● Activity: Copy, please, the line with "The height and" and each line that follows it through the end of the data below, exactly as given and without pictures.

Start of Block

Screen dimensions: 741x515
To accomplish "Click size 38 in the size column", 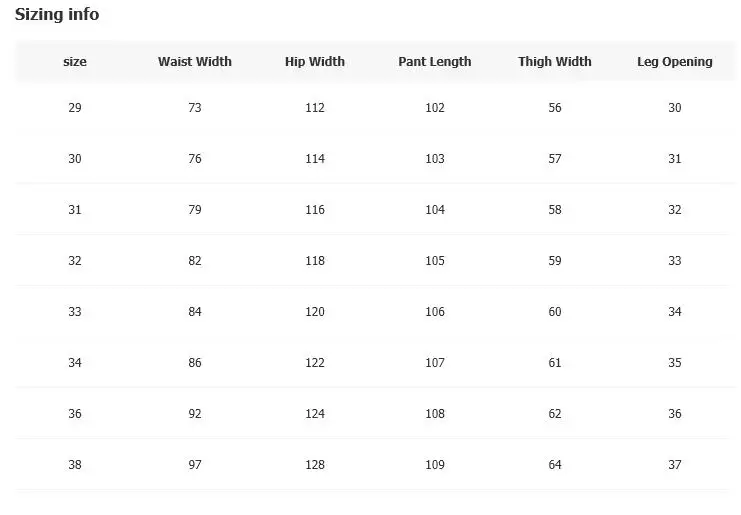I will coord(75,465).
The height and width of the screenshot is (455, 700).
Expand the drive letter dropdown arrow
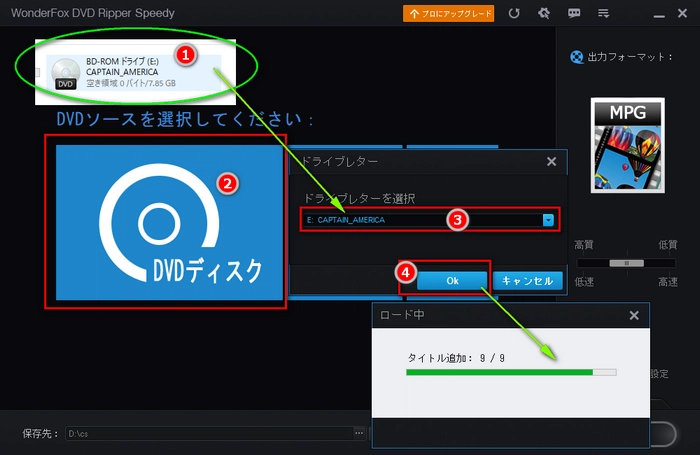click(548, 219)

End of Block

● Exercise solution:
The height and width of the screenshot is (455, 700).
Expand the drive letter dropdown arrow
click(548, 219)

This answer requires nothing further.